« À Butembo, en République démocratique du Congo (RDC) , deux cas d’Ebola ont été confirmés ces derniers jours. Mais ici, convaincre la population est presque aussi difficile que de lutter contre le virus.
Dans le Nord-Kivu, les habitants vivent depuis des années au rythme des attaques de groupes armés. Beaucoup ont davantage peur des machettes que de la maladie. Ces cas sont venus de Bunia, la capitale de la province voisine d’Ituri, là où le premier décès de cette nouvelle épidémie a été constaté, le 27 avril 2026. Nous avons un centre d’isolement prêt pour traiter les patients mais briser la chaîne de contamination reste notre meilleure défense. Le territoire du Nord-Kivu est organisé autour des deux villes de Butembo et de Beni, plus d’un million d’habitants chacune. La plus grande partie de la région se compose de villages.
L’insécurité y est tellement forte que les habitants fuient vers les villes. Mais les infrastructures ne suivent pas. À Butembo par exemple, qui est située en pleine forêt tropicale, l’eau est difficile à trouver, car le réseau est déficient. Or le lavage fréquent des mains fait partie des gestes barrières les plus efficaces contre Ebola. Nous devons donc installer des points d’eau là où les personnes se rassemblent : dans les boutiques, dans les parcelles villageoises, dans les écoles et dans les églises et les approvisionner. Mais avec les crises humanitaire et sécuritaire que traverse notre région, tous les produits et matériels médicaux sont importés : les seaux, le savon, les jerricans… Même ces équipements de base manquent parfois. Et l’aide humanitaire n’est pas encore arrivée.
La population vit dans une guerre civile permanente depuis des décennies et cela brouille sa perception de l’épidémie. Des rumeurs mettent en cause son importance, voire sa réalité.
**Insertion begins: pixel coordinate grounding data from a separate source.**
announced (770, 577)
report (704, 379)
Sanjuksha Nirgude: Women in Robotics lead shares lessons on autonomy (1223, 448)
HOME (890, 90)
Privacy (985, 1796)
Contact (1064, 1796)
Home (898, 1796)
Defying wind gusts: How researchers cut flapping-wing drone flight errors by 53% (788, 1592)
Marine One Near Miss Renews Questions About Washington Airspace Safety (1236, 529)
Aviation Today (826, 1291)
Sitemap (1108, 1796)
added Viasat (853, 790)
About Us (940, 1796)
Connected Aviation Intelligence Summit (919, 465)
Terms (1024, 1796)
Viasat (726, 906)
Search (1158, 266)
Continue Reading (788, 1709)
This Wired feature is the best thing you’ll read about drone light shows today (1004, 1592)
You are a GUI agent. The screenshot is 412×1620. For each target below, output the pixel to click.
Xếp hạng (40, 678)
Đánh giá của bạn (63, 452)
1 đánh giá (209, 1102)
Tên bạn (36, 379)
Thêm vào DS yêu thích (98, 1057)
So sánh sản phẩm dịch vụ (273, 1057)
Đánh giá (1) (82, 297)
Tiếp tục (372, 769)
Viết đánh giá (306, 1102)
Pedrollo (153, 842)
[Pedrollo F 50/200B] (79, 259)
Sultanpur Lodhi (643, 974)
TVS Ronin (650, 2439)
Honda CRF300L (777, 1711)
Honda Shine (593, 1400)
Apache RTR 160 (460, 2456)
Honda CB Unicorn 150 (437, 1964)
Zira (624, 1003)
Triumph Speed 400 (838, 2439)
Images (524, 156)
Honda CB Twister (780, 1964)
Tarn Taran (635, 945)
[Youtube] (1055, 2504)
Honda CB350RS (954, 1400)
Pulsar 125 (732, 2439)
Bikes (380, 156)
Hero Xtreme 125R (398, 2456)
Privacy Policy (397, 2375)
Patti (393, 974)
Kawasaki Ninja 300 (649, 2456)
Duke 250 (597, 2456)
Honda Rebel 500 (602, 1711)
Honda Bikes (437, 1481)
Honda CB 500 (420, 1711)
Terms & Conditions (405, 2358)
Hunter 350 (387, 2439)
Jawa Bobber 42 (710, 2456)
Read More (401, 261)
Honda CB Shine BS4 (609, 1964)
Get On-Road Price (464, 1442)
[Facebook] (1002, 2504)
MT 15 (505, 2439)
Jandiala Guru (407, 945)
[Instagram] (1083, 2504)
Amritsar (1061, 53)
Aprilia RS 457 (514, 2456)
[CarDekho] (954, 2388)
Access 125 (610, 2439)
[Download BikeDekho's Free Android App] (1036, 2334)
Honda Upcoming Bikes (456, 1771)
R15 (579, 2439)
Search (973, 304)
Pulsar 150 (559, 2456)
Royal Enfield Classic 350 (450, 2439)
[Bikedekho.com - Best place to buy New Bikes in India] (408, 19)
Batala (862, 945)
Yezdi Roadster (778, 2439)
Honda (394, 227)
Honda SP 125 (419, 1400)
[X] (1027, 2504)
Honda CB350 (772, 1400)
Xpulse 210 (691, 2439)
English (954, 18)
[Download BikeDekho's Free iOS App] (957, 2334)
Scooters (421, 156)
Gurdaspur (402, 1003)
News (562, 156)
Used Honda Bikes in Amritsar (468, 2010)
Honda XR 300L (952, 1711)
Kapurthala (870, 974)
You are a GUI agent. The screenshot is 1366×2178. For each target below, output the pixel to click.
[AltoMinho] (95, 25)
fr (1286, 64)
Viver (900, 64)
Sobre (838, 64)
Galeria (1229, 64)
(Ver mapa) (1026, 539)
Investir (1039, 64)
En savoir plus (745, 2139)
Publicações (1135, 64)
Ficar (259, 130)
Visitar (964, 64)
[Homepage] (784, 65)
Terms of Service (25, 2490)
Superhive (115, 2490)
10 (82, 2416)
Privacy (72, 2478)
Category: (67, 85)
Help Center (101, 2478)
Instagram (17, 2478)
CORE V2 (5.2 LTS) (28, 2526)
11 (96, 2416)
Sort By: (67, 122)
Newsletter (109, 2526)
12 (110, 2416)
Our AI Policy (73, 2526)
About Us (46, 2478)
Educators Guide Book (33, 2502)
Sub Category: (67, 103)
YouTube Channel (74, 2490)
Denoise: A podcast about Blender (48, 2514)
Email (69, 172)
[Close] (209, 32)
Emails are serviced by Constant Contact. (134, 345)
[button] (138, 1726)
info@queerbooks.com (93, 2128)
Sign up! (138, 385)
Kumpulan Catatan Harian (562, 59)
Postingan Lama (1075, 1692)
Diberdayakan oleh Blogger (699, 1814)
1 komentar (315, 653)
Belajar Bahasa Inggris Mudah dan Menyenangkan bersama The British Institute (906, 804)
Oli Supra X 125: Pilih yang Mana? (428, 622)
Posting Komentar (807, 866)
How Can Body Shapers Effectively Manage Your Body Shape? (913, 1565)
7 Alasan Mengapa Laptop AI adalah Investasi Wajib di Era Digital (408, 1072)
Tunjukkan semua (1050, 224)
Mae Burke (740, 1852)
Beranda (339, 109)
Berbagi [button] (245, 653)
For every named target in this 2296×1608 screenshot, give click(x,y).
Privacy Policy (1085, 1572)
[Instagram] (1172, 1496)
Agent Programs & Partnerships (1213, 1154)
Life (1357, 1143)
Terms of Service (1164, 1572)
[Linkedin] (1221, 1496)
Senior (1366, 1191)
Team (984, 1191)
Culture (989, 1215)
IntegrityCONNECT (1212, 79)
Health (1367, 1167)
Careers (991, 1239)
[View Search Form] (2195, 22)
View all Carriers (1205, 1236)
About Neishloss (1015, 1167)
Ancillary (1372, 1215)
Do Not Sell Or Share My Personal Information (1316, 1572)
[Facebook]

Lors des précédentes épidémies (la dernière a tué 2 300 personnes en RDC entre 2018 et 2020, ndlr), l’arrivée de l’aide internationale a créé des emplois, d’où l’idée que la maladie servirait des intérêts financiers. La méfiance est grande envers les institutions nationales et internationales, accusées de ne rien faire pour mettre fin à la guerre. “Ripostez d’abord contre l’ennemi avant de vouloir riposter contre Ebola !” relaient les réseaux sociaux : “Quelle est l’urgence pour nous ? Être tués par une épidémie ou être tués par une machette ?”
Dans la société du Nord-Kivu, la parole des médecins est habituellement écoutée : ils sont considérés comme des personnes importantes de la communauté, à qui l’on peut demander un avis lors d’une décision à prendre. Mais dans le contexte actuel, leur autorité est remise en cause. Ces résistances ressurgissent à chaque nouvelle épidémie. L’urgence est de comprendre ces réactions et de trouver comment gagner l’adhésion aux mesures sanitaires.
Nous cherchons donc des “relais communautaires”, des personnes écoutées dans une famille, un village, une communauté. Ce sont souvent des représentants religieux, des prêtres ou des pasteurs, mais aussi des maîtres d’école ou des professeurs. Jusqu’aux taxis, qui sont particulièrement susceptibles de transmettre la maladie. Les consignes officielles sont traduites dans les langues locales. Puis il faut rencontrer les gens, leur parler, dans une église après la messe du matin, dans une école…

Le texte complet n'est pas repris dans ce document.